# Cooking cabrito



## THROBINROD

I posted this above in the BBQ forum but wanted some input from the non grillers. My goats are getting ready to have some younguns and I have never cooked one. Any tips and recipies would be welcome. How old/big should I let them get? I should have extra's if anybody is interested.

Thanks, 
Mark


----------



## RLwhaler

Mark,
Here's a good one for ya!
http://forum.texasbbqrub.com/showthr...hlight=cabrito

I'll would take a few,if there's any left.There best before pasture.

Richard



THROBINROD said:


> I posted this above in the BBQ forum but wanted some input from the non grillers. My goats are getting ready to have some younguns and I have never cooked one. Any tips and recipies would be welcome. How old/big should I let them get? I should have extra's if anybody is interested.
> 
> Thanks,
> Mark


----------



## outtotrout09

Mark,

We always cook them when they are around 1-4 months old female bore/spanish cross usally. We shoot them in head and cut throat to bleed out. Cool on ice and cook the next day. Cut it in 1/4s or right down back bone. I season them different every time Garlic powder, layer of Kosher Salt, Black coarse pepper, olive oil, lil red pepper, Fiesta Oregeno and Lime Juice is the norm somtimes a brisket rub works if thats all you got at the Ranch. I start with a Hot Mesquite fire burnt down to coals and cook them for probaly 1-2 hours on fire around 275-300 , then wrap in foil with onions and Jalapenos cook until meat will pull of bone. 
Somtimes I skip wrapping it in foil alltogether and just move my coals around to keep my fire not to hot so the goat wont dry up. The Kosher salt and rub will make a crispy layer and keep it moiste. Also Somtime I make a Mustard & Vinegar sauce and baste it till its finished. Serve with Barracho beans, Guacamole, Pico de gayo, fresh Corn Tortillas Or Bread and Mustard sauce also works!

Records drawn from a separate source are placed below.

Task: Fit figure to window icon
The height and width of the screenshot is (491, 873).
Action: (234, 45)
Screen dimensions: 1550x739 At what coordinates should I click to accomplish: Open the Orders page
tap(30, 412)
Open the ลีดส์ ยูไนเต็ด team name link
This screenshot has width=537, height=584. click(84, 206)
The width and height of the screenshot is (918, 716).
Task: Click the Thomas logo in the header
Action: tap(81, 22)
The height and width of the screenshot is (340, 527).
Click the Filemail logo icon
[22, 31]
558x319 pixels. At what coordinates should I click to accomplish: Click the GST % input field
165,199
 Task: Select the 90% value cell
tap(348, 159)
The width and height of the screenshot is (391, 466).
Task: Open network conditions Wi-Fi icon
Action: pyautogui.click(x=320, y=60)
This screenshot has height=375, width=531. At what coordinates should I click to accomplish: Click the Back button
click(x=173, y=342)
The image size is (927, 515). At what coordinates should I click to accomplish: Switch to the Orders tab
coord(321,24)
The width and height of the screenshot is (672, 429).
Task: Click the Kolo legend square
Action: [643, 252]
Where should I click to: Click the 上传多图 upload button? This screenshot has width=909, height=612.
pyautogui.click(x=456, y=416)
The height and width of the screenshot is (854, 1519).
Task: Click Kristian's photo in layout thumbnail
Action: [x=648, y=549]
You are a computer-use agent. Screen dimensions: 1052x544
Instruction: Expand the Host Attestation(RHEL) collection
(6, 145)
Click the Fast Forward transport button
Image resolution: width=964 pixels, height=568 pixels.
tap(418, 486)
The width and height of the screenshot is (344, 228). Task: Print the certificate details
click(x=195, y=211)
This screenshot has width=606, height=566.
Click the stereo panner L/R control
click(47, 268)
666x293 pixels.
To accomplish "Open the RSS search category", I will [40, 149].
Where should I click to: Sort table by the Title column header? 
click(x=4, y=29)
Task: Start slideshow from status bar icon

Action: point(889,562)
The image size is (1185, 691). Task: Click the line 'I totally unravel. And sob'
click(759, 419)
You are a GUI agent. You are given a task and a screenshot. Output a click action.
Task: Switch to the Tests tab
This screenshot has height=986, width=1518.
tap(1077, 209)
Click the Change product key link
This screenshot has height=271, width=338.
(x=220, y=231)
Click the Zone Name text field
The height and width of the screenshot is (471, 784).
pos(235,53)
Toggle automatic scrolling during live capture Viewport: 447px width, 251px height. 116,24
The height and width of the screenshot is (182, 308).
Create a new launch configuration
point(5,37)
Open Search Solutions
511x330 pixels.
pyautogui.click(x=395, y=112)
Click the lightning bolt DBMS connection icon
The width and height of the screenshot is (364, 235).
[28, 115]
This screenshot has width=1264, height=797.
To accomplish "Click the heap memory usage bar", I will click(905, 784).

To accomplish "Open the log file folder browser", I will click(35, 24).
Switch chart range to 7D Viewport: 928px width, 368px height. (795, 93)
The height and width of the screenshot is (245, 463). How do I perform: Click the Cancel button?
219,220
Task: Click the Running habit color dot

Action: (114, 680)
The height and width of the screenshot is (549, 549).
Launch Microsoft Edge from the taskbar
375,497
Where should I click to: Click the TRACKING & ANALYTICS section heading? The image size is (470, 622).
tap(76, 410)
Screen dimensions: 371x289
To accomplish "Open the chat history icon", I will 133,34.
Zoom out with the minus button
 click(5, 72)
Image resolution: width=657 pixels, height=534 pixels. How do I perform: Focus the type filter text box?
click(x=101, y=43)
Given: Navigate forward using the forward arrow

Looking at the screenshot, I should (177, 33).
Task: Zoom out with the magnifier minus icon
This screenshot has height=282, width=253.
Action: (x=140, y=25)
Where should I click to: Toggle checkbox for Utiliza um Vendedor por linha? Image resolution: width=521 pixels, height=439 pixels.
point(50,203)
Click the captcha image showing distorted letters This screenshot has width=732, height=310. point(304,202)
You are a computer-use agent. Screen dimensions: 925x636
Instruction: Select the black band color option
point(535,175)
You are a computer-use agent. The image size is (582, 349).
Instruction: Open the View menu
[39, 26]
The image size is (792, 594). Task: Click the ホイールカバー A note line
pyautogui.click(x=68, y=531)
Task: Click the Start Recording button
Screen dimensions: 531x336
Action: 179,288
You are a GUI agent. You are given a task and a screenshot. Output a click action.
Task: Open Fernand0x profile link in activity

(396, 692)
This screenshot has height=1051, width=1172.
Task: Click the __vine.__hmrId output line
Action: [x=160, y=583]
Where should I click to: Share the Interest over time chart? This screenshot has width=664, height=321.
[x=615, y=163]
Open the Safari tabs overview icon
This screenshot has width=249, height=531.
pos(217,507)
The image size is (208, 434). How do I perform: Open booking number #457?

My Dad or Uncle always cooked goat on sundays during the spring and summer. This is how I learned to cook cabrito. They always told me its not soo much the size of the goat as long as it was female and young. Also how and who cleaned the goat. A clean shot in the head bleed out and dont let the hide/hair touch the meat when you skin it. If you got any kids left I would love one and would be happy to pay or trade for one. I will be down around POC march 9 and would be willing to meet you. 
Good Luck!

Thanks,
Sonny T


----------



## outtotrout09

RLwhaler said:


> Mark,
> Here's a good one for ya!
> http://forum.texasbbqrub.com/showthr...hlight=cabrito
> 
> I'll would take a few,if there's any left.There best before pasture.
> 
> Richard


Richard,

That Looks good Also!!!


----------



## El Cazador

Cook it the same as you would carne guisada but with "all" of the entrails included. If you don't like the innerds, that's okay too...


----------